Record extracts.
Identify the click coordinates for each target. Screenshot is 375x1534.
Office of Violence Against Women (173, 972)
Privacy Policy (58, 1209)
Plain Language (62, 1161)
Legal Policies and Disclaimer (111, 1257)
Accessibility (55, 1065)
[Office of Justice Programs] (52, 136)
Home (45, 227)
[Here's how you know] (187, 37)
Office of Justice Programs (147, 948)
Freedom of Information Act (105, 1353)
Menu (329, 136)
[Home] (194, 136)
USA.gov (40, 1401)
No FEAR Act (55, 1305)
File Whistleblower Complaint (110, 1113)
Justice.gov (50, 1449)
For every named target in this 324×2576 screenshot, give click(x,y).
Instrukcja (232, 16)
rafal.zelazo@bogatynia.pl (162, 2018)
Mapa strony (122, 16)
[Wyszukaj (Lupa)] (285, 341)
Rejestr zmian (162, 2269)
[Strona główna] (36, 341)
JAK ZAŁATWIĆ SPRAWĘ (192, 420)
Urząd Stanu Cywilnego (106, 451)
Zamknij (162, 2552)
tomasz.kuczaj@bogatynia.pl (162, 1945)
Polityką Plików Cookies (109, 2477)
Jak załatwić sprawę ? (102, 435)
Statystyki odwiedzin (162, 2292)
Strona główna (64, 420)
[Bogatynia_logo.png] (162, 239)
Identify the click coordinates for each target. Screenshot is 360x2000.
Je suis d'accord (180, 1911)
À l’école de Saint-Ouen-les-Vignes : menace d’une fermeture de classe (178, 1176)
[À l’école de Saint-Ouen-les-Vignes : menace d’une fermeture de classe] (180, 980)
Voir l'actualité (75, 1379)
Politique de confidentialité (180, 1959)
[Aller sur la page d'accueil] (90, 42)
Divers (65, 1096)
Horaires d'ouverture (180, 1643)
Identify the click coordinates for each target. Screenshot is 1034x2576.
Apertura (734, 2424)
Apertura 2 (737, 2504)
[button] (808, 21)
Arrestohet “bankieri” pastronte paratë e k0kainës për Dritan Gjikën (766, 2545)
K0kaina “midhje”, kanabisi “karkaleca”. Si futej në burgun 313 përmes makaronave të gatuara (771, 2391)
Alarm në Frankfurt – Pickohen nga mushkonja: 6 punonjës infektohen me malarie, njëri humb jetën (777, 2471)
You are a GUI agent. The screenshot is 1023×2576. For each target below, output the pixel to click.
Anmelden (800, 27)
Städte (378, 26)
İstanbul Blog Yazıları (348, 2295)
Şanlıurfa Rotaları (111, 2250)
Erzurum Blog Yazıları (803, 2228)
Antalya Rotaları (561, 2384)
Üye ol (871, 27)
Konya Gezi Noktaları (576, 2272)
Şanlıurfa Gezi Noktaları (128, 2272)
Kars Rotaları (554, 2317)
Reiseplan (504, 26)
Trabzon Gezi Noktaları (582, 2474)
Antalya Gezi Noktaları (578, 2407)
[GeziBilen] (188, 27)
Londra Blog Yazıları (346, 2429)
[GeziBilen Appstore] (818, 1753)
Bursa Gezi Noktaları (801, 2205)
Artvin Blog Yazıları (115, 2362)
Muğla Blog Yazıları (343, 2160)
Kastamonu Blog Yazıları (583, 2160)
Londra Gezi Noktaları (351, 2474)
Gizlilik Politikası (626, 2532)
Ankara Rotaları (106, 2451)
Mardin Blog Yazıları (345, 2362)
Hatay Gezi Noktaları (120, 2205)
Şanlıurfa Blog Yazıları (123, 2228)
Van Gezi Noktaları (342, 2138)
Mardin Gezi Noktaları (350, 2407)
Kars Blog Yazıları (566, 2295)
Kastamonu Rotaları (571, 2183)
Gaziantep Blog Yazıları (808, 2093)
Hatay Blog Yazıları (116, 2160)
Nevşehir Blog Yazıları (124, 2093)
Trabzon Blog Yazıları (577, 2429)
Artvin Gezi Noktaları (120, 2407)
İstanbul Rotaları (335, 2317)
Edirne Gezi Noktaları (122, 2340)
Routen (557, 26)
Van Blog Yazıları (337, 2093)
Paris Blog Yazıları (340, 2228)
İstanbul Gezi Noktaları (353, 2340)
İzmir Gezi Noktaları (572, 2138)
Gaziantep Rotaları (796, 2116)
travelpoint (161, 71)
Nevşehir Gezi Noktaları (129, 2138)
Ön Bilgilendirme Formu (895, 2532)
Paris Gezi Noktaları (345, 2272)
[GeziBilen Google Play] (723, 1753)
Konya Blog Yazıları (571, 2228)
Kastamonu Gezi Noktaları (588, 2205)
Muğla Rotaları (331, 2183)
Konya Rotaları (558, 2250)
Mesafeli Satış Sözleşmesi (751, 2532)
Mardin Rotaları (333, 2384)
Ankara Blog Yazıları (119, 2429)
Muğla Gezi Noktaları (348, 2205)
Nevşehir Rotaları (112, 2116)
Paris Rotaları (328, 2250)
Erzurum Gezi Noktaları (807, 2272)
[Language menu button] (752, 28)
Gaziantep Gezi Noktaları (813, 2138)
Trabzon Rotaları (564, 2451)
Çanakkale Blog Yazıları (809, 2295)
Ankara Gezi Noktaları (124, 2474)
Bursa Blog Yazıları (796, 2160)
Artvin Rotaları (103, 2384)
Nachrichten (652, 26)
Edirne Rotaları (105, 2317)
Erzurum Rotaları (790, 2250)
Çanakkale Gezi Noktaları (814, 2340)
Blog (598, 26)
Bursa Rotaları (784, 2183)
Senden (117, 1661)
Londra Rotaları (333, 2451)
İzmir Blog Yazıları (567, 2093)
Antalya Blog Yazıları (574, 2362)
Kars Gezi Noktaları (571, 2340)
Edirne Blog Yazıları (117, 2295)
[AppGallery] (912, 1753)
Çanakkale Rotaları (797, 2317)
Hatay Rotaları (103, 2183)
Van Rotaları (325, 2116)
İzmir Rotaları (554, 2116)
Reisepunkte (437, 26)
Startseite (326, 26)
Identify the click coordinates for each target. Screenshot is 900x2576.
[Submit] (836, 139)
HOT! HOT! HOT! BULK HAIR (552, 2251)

What is expected.
Within the listing above, copy each line that has the string "Ankara".

Task solution.
Ankara Rotaları (106, 2451)
Ankara Blog Yazıları (119, 2429)
Ankara Gezi Noktaları (124, 2474)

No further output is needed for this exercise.